The control plane is the orchestrator. Kubernetes is an orchestration platform, and the control plane facilitates that orchestration. There are multiple components in the control plane that help facilitate that orchestration. Etcd for storage, the API server for communication between components, the scheduler which decides which nodes pods should run on, and the controller manager, responsible for checking the current state against the desired state. 

Nodes

Nodes make up the collective compute power of the Kubernetes cluster. This is where containers actually get deployed to run. Nodes are the physical infrastructure that your application runs on, the server of VMs in your environment. 

Pods

Pods are the lowest level resource in the Kubernetes cluster. A pod is made up of one or more containers, but most commonly just a single container. When defining your cluster, limits are set for pods which define what resources, CPU and memory, they need to run. The scheduler uses this definition to decide on which nodes to place the pods. If there is more than one container in a pod, it is difficult to estimate the required resources and the scheduler will not be able to appropriately place pods. 
 

 

How Does Kubernetes Relate to Docker?

Kubernetes and Docker are both comprehensive de-facto solutions to intelligently manage containerized applications and provide powerful capabilities, and from this some confusion has emerged. “Kubernetes” is now sometimes used as a shorthand for an entire container environment based on Kubernetes.

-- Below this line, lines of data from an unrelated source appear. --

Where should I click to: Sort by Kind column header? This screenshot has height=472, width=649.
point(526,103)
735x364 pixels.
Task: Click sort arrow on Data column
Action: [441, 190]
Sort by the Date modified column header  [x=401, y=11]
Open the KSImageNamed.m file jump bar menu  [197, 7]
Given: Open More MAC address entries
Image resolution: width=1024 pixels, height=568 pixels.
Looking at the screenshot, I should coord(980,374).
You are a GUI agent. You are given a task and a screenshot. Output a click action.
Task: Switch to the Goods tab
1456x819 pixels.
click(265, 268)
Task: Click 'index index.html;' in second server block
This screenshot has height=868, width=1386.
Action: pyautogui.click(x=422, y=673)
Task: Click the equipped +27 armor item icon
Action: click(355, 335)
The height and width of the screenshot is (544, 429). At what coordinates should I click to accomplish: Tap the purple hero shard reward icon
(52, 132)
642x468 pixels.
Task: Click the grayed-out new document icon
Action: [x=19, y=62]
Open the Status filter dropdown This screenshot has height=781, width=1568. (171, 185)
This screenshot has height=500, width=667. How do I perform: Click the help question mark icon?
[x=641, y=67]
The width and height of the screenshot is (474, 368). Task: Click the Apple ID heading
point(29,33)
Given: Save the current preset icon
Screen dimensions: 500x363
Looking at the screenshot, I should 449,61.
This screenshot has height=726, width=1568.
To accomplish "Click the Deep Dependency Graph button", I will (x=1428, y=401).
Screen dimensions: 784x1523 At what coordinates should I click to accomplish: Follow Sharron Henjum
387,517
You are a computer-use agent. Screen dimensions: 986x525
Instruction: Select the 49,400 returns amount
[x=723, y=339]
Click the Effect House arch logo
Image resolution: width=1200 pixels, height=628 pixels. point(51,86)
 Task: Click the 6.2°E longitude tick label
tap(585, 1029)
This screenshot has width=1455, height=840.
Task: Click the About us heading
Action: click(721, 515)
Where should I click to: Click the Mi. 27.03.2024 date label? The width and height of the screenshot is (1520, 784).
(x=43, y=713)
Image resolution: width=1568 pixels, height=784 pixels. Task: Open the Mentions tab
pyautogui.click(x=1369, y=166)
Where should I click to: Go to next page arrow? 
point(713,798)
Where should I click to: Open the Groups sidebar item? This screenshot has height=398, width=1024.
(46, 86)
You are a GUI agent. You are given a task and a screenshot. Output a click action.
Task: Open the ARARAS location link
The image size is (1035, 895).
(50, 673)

In reality, they are not directly comparable, have different roots, and solve for different things.

Docker is a platform and tool for building, distributing, and running Docker containers. It offers its own native clustering tool that can be used to orchestrate and schedule containers on machine clusters. Kubernetes is a container orchestration system for Docker containers that is more extensive than Docker Swarm and is meant to coordinate clusters of nodes at scale in production in an efficient manner. It works around the concept of pods, which are scheduling units (and can contain one or more containers) in the Kubernetes ecosystem, and they are distributed among nodes to provide high availability. One can easily run a Docker build on a Kubernetes cluster, but Kubernetes itself is not a complete solution and is meant to include custom plugins.

Kubernetes and Docker are both fundamentally different technologies but they work very well together, and both facilitate the management and deployment of containers in a distributed architecture.
 

 

Can you use Docker without Kubernetes?

Docker is commonly used without Kubernetes, in fact this is the norm. While Kubernetes offers many benefits, it is notoriously complex and there are many scenarios where the overhead of spinning up Kubernetes is unnecessary or unwanted. 

In development environments it is common to use Docker without a container orchestrator like Kubernetes. In production environments often the benefits of using a container orchestrator do not outweigh the cost of added complexity. Additionally, many public cloud services like AWS, GCP, and Azure provide some orchestration capabilities making the tradeoff of the added complexity unnecessary. 
 

 

Can you use Kubernetes without Docker?

As Kubernetes is a container orchestrator, it needs a container runtime in order to orchestrate. Kubernetes is most commonly used with Docker, but it can also be used with any container runtime. RunC, cri-o, containerd are other container runtimes that you can deploy with Kubernetes.  The Cloud Native Computing Foundation (CNCF) maintains a listing of endorsed container runtimes on their ecosystem landscape page and Kubernetes documentation provides specific instructions for getting set up using ContainerD and CRI-O.